Determining Power Law parameter(s) using Bayesian modeling with PyMC

Model declaration

To begin with, I define the model that we want to use for our Bayesian inference approach. As the power law distribution is not already included in the PyMC library, we have to define it ourself. For doing so, I resort to the probability density and mass functions defined by Clauset et al. in http://arxiv.org/abs/0706.1062.

We have to differ between continiuous and discrete distributions.
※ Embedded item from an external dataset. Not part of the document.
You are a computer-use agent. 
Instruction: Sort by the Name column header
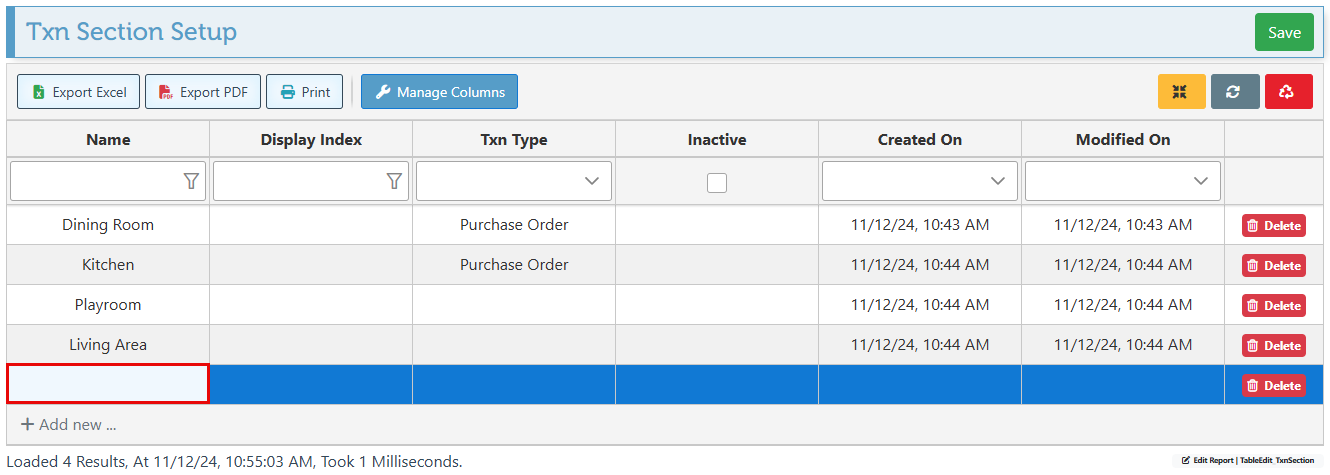[x=108, y=140]
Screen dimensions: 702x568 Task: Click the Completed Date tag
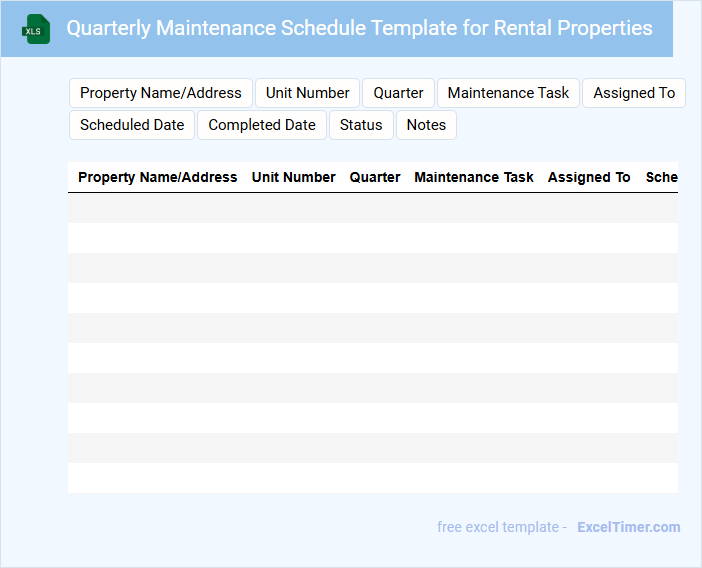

For the continuious case we use the following definition:

$p(x) = C * f(x) = (\alpha-1)*x_{min}^{\alpha-1} * x^{-\alpha}$

And for the discrete the following where $\zeta$ is the Hurwitz zeta function:

$p(x) = C * f(x) = {\zeta(\alpha,x_{min})}^{-1} * x^{-\alpha}$

Note that at the moment, only $\alpha$ can be determined and $x_{min}$ is fixed. For $\alpha$ an exponential prior distribution is chosen, but it also works with other distributions like the uniform.

In [1]:
import sys
import pymc as mc
from scipy.special import zeta

def _model(data, discrete=True, xmin=1.):

    alpha = mc.Uniform('alpha', 0.,10.) 
    #alpha = mc.Exponential('alpha', 1. / 1.5)
    #xmin = mc.Uniform('xmin', min(data), max(data))
    #xmin = mc.Exponential('xmin', 1.)
    #print xmin.value

    @mc.stochastic(observed=True)
    def custom_stochastic(value=data, alpha=alpha, xmin=xmin, discrete=discrete):
        value = value[value >= xmin]
        if discrete == True:
            return np.sum(np.log(value**-alpha / zeta(alpha,xmin)))
        else:
            return np.sum(np.log((alpha-1) * xmin**(alpha-1) * value**-alpha))

    return locals()
In [2]:
def analyze(data, discrete=True, xmin=1.):
    model = mc.MCMC(_model(data,discrete,xmin)) 
    model.sample(5000) 

    print
    print(model.stats()['alpha']['mean'])

    mc.Matplot.plot(model) 

Applying and evaluating the model

We start by generating random power law data with specific parameters using the power law library https://pypi.python.org/pypi/powerlaw.

First, using discrete data with $\alpha=1$.

In [3]:
import powerlaw

test = powerlaw.Power_Law(xmin = 1., parameters = [2.], discrete=True)
simulated = test.generate_random(5000)
analyze(simulated, discrete=True)
 [-----------------100%-----------------] 5000 of 5000 complete in 1.6 sec
1.94561399584
Plotting alpha

Second, using continuous data with $\alpha=3$.

In [9]:
test = powerlaw.Power_Law(xmin = 1., parameters = [3.], discrete=False)
simulated = test.generate_random(5000)
analyze(simulated, discrete=False)
 [-----------------100%-----------------] 5000 of 5000 complete in 1.5 sec
2.95652161755
Plotting alpha

In both examples, we can clearly see that the posterior distributions of the $\alpha$ values are very certain in regard to the value of the parameter which is very similar to the initital parameter set when generating the random power law data.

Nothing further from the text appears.